Ich entrümpele gerade zudem mein Leben, miste aus, will mich von Ballast befreien. Ich mache kleine Schritte. In den letzten Tagen ging es aber rückwärts. War auch belastend, da mein Freund seit letzter Woche im Krankenhaus liegt. Zum einen Angst um ihn, zum anderen selber Depressionen und Angst, und dann niemanden zum Umarmen. Alles hat sich aufgeschaukelt. Wenn ich klar denken kann, dann versuche ich zielgerichtet alles anzugehen.
Gestern war mein Hirn wie benebelt, panisch. Und dann geht alles schief. Am Abend die Krönung, dass ich einen Nagellack-Splitter mitgegessen habe, weil ich mit den Händen meine Pizza gegessen hab. Ich hab mich zu Tode aufgeregt. Es geht dann zwischen Trauer, Angst und Selbsthass hin und her. Gleich gegoogelt und Angst bekommen, Was in dem Zeug alles enthalten ist (codecheck). Und da auch: akut ist nichts, aber wer weiß, ob das nicht Langzeitfolgen haben wird?
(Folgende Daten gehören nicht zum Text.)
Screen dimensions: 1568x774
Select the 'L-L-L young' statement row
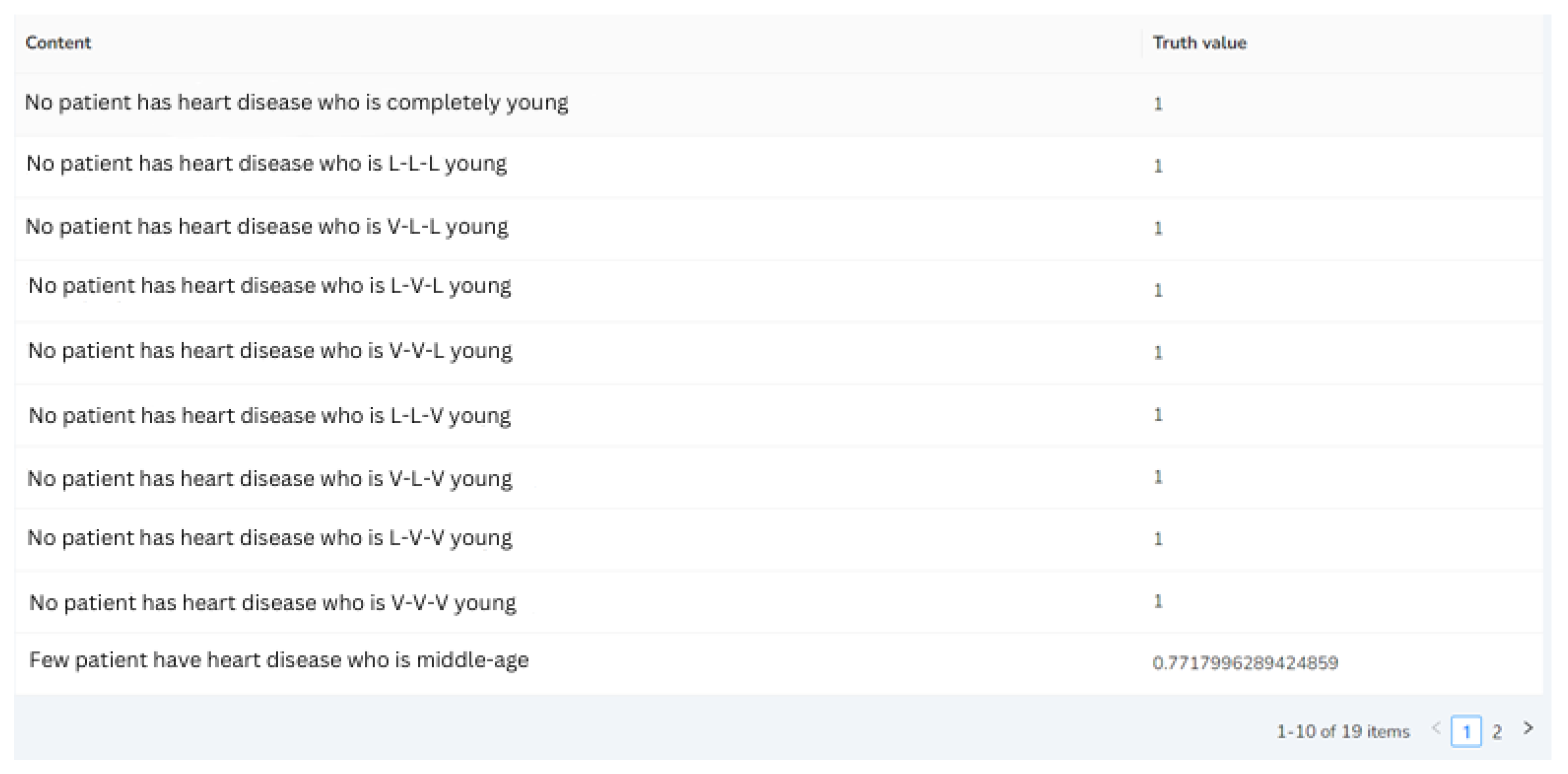coord(267,164)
Kann niemand wissen...

Leute von außen würden nie denken, dass ich derart Probleme habe. Und manchmal sind sie auch nicht da. Für diese angstfreien Zeiten bin ich extrem dankbar, aber zur Zeit sind die rar.

Oh man, so viel Text...

Liebe Grüße

20.03.2019 10:30 • x 2 #4


G
Zitat von SimplyLost:
(habe keine Impfung, da ich als Jugendliche gerade bei dieser einen schweren Impfschaden bekommen hatte).

Willkommen im Forum. Wie hat der Impfschaden denn ausgesehen, wenn ich fragen darf?

20.03.2019 10:48 • #5


S
Hallo Glückspilz1,

Das war ein Guillain-Barré-Syndrom. Bei mir wurde aber zum Glück nach ein paar Wochen alles wieder gut.